---- Lesetext

Was die Abstimmung so spannend machte: Der Bericht enthält Empfehlungen für die EU-Kommission, wie die weiteren Verhandlungen aus Sicht des Parlaments zu gestalten seien. Ein erster Entwurf dieses Reports lag seit Anfang Februar vor, alle weiteren 13 Ausschüsse des Parlaments wurde um Stellungnahme gebeten – was die hohe Zahl der Änderungsvorschläge erklärt.
Private Streitschlichtung: nicht aufgegeben, sondern modifiziert
Seit Monaten kursierten Spekulationen darüber, welche Aussage der Text zu der äußerst umstrittenen privaten Streitschlichtung am Ende enthalten wird. Bernd Lange, der zur Fraktion der europäischen Sozialdemokraten gehört, hatte im Vorfeld die Hoffnung genährt, es könnte im Parlament eine Mehrheit für eine deutliche Ablehnung der privaten Streitschlichtung (ISDS) geben. Denn seine „Socialists & Democrats“-Fraktion hatte noch im März ein Positionspapier veröffentlich. In dem ist einerseits zu lesen, dass keine Notwendigkeit für eine private Streitschlichtung im Verhältnis mit Ländern wie den USA und Kanada besteht. Andererseits betont das Papier, dass die Bedenken der Bevölkerung gegen die private Streitschlichtung ernst genommen werden müssten.
Als es zum finalen Schwur kam, war von den beiden Positionen nicht mehr viel zu erkennen. Mit 28 zu 13 Stimmen wurde auch mit Einverständnis von Langes „S&D“-Fraktion ein Text angenommen, der nun der Plenarsitzung des Europäischen Parlamentes vorschlägt, eine „permanente Lösung zur Streitschlichtung zwischen Investoren und Staaten“ zu finden.

--------

▶ Aufgabe 1: Nenne alle Ausdrücke, die im Lesetext in Anführungszeichen stehen.
▶ Aufgabe 2: Schreib aus dem Lesetext wortgetreu ab, was von „Private Streitschlichtung: nicht“ bis „genommen werden müssten.“ steht, beide eingeschlossen.
Nutze nur den Lesetext.

---- Ausgelesene Daten

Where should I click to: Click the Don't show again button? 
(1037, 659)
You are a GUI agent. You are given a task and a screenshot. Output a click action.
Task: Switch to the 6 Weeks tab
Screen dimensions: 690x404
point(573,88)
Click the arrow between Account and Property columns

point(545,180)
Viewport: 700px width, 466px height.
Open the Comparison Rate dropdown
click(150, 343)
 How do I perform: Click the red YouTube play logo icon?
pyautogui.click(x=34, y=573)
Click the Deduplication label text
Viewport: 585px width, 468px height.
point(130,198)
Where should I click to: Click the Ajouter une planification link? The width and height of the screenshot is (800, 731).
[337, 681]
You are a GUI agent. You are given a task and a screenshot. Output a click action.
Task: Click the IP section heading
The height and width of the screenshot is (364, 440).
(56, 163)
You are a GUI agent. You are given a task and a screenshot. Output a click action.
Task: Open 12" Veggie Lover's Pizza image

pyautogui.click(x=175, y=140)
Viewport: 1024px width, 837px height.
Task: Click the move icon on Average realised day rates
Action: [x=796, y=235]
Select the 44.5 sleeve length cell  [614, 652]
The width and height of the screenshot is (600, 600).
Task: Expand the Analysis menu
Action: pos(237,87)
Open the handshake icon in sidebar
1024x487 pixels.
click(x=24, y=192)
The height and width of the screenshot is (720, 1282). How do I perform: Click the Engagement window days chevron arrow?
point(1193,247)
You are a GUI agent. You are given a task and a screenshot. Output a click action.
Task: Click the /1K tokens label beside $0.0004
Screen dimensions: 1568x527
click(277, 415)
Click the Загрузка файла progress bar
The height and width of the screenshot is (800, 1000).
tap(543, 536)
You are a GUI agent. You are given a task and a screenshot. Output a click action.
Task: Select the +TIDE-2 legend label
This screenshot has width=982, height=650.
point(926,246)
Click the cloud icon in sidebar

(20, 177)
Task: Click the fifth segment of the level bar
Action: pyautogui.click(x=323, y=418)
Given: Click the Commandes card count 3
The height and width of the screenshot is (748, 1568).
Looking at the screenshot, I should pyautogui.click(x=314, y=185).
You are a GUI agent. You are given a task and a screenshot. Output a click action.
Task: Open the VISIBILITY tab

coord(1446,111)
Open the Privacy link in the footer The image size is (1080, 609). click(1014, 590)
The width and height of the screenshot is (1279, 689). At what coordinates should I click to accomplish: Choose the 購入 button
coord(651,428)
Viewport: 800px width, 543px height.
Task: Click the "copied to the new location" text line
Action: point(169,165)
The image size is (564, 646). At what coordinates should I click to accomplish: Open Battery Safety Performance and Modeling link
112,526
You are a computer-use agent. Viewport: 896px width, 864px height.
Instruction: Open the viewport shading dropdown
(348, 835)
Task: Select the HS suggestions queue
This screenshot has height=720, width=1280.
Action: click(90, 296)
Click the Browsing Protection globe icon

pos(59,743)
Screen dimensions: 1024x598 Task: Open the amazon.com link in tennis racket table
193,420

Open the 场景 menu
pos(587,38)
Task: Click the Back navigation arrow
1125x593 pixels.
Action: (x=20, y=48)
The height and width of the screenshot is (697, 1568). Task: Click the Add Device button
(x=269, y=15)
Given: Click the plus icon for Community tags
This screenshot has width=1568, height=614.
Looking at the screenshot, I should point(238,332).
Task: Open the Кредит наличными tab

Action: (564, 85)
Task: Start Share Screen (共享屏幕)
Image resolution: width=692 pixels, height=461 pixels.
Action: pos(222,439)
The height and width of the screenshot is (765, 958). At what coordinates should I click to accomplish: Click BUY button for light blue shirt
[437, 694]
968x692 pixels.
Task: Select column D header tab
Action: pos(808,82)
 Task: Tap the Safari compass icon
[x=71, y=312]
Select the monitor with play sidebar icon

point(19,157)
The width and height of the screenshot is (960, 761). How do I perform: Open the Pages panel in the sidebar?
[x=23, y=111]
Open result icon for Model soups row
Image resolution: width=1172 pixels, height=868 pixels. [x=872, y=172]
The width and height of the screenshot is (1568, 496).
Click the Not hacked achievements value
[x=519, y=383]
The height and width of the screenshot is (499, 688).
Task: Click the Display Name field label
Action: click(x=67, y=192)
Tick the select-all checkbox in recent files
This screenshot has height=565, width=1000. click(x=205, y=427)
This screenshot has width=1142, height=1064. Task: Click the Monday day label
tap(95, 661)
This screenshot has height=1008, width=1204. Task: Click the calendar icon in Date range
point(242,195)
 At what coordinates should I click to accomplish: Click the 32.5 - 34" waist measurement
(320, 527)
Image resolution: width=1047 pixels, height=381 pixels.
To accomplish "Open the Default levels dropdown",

--------

▶ Antwort 1:
„Socialists & Democrats“
„S&D“
„permanente Lösung zur Streitschlichtung zwischen Investoren und Staaten“

▶ Antwort 2:
Private Streitschlichtung: nicht aufgegeben, sondern modifiziert
Seit Monaten kursierten Spekulationen darüber, welche Aussage der Text zu der äußerst umstrittenen privaten Streitschlichtung am Ende enthalten wird. Bernd Lange, der zur Fraktion der europäischen Sozialdemokraten gehört, hatte im Vorfeld die Hoffnung genährt, es könnte im Parlament eine Mehrheit für eine deutliche Ablehnung der privaten Streitschlichtung (ISDS) geben. Denn seine „Socialists & Democrats“-Fraktion hatte noch im März ein Positionspapier veröffentlich. In dem ist einerseits zu lesen, dass keine Notwendigkeit für eine private Streitschlichtung im Verhältnis mit Ländern wie den USA und Kanada besteht. Andererseits betont das Papier, dass die Bedenken der Bevölkerung gegen die private Streitschlichtung ernst genommen werden müssten.